*** Excerpted passage Section Begins ***

Ganci—who lives in Massapequa Park, a few minutes away from his childhood home, with his wife, four-year-old son, and two-year-old daughter—has a reputation for being on the job all the time. "The guys joke that I do twenty-four-hour shifts at home and live in the firehouse," he says. But he insists he does-n't want to miss out on his children's formative years the way his workaholic father did, and he certainly doesn't aspire to the same fate. He wants to come home to his family.

Even now, when he smells smoke from a fierce fire, the kind of scent that gets in your hair and in your pores, his thoughts often turn to those moments a generation earlier when his father would return home from a grueling shift. Covered in soot and looking like he hadn't slept in weeks, Pete would walk in the front door and embrace his son. "It was a good job, Chris," he would say. "I got to play."

Brad Herzog '90 is a CAM contributing editor.

Comments (9)Add Comment
1995 Johnson School
written by Steve Hubbard, August 31, 2011
What a fantastic story to read. Anyone who has children would love to have their kids think of them with the same respect and admiration that Chris thinks of his father Pete.

I almost felt that I was reading a script out of Hollywood with Chris so determined to finish first in his class. Chris knows his father would be so proud of him. Congratulations!
2007
written by Meredith Ryan-Reid, August 31, 2011
Amazing story. Thank you for sharing. We are all honored to share any association with Chris Ganci.
Ph. D 1960
written by H. C. Torng, August 31, 2011
Hi, I am very moved by the story on Mr. Ganci. I just want to point out that in 2001 I, as the inventor of the patent in suit, suggested at the filing of Cornell v HP that 12.5% of the net proceeds, if any, be used to establish a scholarship at Cornell for the children of NYC first responders, who perished in 911. This was agreed to by all concerned.

Accordingly, upon the settlement of the suit in 2010, a $5 million Torng-Lee Scholarship has been established at Cornell. The first recipients should be arriving on campus at this very moment.

With admiration and regard,

HC Torng
Professor Emeritus, Electrical and Computer Engineering

1958
written by Hal Baum, September 01, 2011
A superb article, and a great encapsulation of the qualities that comprise firefighters.

*** Excerpted passage Section Ends ***

-- What you need to do --
(1) In the Chris Ganci piece, reproduce the part that opens with the words containing "Ganci—who lives in" and closes with "to his family.", switching "firehouse" to "station house".
(2) In the Chris Ganci piece, how much money established the Torng-Lee Scholarship at Cornell?
(3) Write the next part of the Chris Ganci piece, picking up after its final sentence.

*** Available data Section Begins ***

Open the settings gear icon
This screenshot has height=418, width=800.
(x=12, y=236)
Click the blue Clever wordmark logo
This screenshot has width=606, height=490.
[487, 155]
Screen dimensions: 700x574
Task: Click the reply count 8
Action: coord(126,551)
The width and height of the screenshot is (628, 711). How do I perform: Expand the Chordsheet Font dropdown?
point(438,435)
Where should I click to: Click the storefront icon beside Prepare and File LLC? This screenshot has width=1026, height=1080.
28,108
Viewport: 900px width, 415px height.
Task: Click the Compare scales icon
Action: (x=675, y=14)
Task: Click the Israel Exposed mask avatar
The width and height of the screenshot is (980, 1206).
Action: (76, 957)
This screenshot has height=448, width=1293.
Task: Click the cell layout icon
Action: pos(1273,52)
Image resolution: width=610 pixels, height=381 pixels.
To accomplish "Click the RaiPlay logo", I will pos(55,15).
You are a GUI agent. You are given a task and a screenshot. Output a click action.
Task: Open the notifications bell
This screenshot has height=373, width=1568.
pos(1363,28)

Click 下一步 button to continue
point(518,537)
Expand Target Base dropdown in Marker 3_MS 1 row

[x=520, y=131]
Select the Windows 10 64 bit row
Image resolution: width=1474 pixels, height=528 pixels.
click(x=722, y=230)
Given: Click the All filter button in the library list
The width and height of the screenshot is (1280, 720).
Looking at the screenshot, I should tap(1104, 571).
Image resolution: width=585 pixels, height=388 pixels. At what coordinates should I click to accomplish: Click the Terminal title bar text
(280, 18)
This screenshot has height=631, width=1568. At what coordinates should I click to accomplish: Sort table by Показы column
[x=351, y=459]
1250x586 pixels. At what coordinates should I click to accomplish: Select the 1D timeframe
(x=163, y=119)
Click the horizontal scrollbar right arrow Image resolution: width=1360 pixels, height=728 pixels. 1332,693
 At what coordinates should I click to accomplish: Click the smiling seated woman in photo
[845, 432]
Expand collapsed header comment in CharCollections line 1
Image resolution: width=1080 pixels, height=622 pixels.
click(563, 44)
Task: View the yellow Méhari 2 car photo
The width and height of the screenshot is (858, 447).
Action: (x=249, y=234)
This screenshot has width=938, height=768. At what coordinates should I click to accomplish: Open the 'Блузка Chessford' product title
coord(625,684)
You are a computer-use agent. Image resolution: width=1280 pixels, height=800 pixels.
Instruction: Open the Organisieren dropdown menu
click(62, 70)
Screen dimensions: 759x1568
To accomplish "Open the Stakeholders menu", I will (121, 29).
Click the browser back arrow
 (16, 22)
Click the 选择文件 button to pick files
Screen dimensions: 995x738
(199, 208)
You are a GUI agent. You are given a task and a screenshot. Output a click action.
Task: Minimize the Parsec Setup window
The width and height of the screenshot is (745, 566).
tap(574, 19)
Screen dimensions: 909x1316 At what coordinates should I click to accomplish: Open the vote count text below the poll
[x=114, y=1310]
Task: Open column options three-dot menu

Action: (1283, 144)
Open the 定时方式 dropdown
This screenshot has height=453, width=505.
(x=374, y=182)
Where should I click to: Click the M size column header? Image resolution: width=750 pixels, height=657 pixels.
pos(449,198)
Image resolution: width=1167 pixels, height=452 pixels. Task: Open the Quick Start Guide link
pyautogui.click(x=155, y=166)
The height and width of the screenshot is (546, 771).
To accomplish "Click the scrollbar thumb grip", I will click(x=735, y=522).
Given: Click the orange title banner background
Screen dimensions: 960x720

*** Available data Section Ends ***

-- Outputs by task --
(1)
Ganci—who lives in Massapequa Park, a few minutes away from his childhood home, with his wife, four-year-old son, and two-year-old daughter—has a reputation for being on the job all the time. "The guys joke that I do twenty-four-hour shifts at home and live in the station house," he says. But he insists he does-n't want to miss out on his children's formative years the way his workaholic father did, and he certainly doesn't aspire to the same fate. He wants to come home to his family.

(2) $5 million

(3)
1976
written by Craig R. Perlow, September 08, 2011
As someone who was born in Manhattan, grew up on Long Island, and later lived on Manhattan's Upper West Side for over 16 years, this riveting and superbly-written article reminds me of why I'm not only proud to be a New Yorker, but why I'm even prouder of our city's FDNY and first responders like Chris Ganci and his Dad, Pete. You can be sure that I'll be thinking about both of them this coming Sunday when the 10th Anniversary of 9/11 is commemorated in NYC and throughout the United States. May God bless them and all of our other heroes who help keep us safe every day.
1972
written by Tom Barron, September 11, 2011
Family, Duty and Honor. Noble themes on a tough day.
1976
written by Karen Lauterwasser, September 20, 2011
Thank you for sharing an amazing story. I spent 6 years working in emergency medical services, and have a tiny bit of understanding of what it is like to work with people that you trust and who trust you to do the right thing. I hope Chris has a long and rewarding career.
Law School, 2010
written by Marina Gruber, October 13, 2011
This was such an amazing story. I just read it now...and it really moved me. Thank you for sharing this man's story, and also showing that we can live the lives we want to and make changes to our pathes!
Graduate School 1989
written by Jeffrey Hirsch, October 14, 2011
Great story! Thanks for publishing this classy article and well done! I was a Federal employee assigned to FEMA's Urban Search & Rescue Teams at ground zero and worked there for several months. I too changed careers after that event by rejoining the US Navy - couldn't be happier!